Segundo a decisão proferida em 18 de agosto, “transações, operações, cancelamentos de contratos, bloqueios de ativos, transferências para o exterior (ou oriundas do exterior) por determinação de Estado estrangeiro” somente produzem efeitos no Brasil com a anuência do Supremo.

O despacho foi proferido em processo movido pelo Instituto Brasileiro de Mineração (Ibram), que discute a legitimidade de municípios brasileiros para ajuizar ações no exterior relacionadas ao desastre de Mariana (MG). Embora não fosse o objeto direto da demanda, Dino fez o registro como “esclarecimento” diante do atual cenário internacional, após o governo norte-americano aplicar a Lei Magnitsky contra o ministro Alexandre de Moraes.
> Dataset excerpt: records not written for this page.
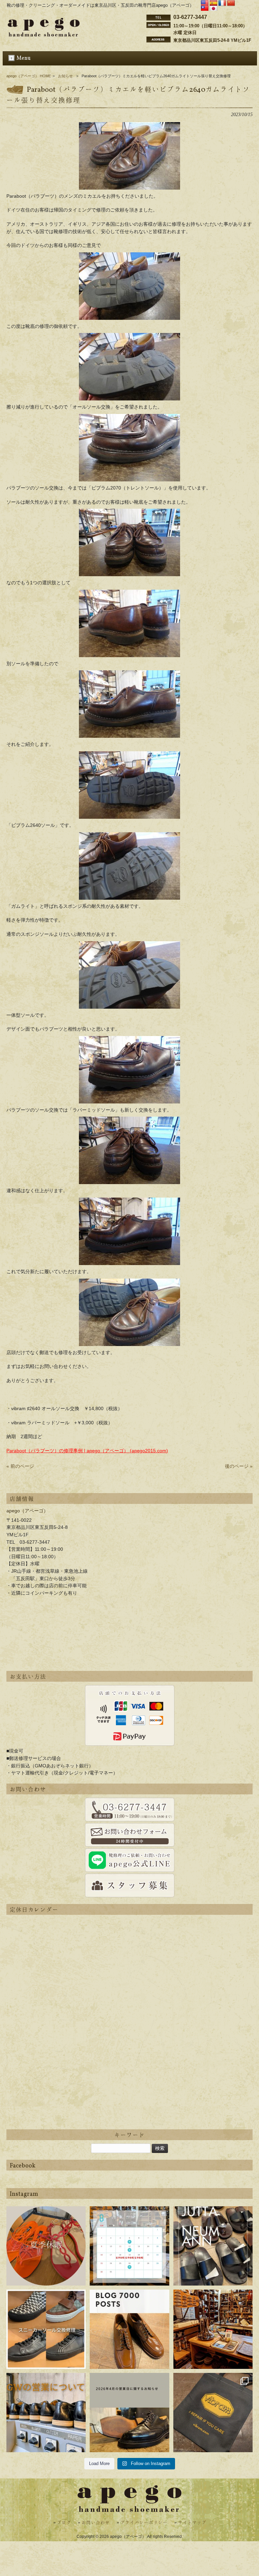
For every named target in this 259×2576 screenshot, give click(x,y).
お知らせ (65, 76)
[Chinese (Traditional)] (205, 8)
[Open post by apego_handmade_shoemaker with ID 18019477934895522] (213, 2246)
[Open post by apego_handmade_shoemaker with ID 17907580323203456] (129, 2412)
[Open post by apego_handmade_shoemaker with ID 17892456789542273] (129, 2329)
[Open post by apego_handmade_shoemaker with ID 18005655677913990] (46, 2412)
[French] (222, 3)
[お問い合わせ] (129, 1809)
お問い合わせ (96, 2523)
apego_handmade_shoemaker (46, 2215)
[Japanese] (213, 8)
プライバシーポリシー (144, 2523)
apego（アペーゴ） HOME (28, 76)
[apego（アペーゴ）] (44, 34)
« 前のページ (20, 1466)
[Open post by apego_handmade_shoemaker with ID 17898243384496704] (46, 2329)
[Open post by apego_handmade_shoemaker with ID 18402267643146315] (213, 2412)
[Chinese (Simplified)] (231, 3)
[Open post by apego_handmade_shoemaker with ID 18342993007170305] (213, 2329)
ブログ (64, 2523)
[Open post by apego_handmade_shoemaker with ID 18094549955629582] (129, 2246)
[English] (205, 3)
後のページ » (239, 1466)
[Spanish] (213, 3)
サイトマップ (192, 2523)
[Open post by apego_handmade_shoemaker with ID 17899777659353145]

A norma dos Estados Unidos, voltada a casos de graves violações de direitos humanos, prevê o congelamento de bens e contas de pessoas sancionadas e atinge indiretamente bancos brasileiros conectados ao sistema financeiro americano.

Reflexos institucionais

A decisão, além de impactar o mercado, reafirmou a soberania nacional frente a ordens unilaterais de governos estrangeiros, mas também abriu tensão diplomática, ao colocar em dúvida a imediata execução no Brasil de medidas impostas por potências internacionais. No plano econômico, o efeito imediato foi a percepção de que os bancos ficam expostos ao risco de sanções cruzadas: cumprir a legislação dos EUA e sofrer questionamentos no Brasil, ou aguardar o STF e incorrer em descumprimento perante o sistema financeiro global.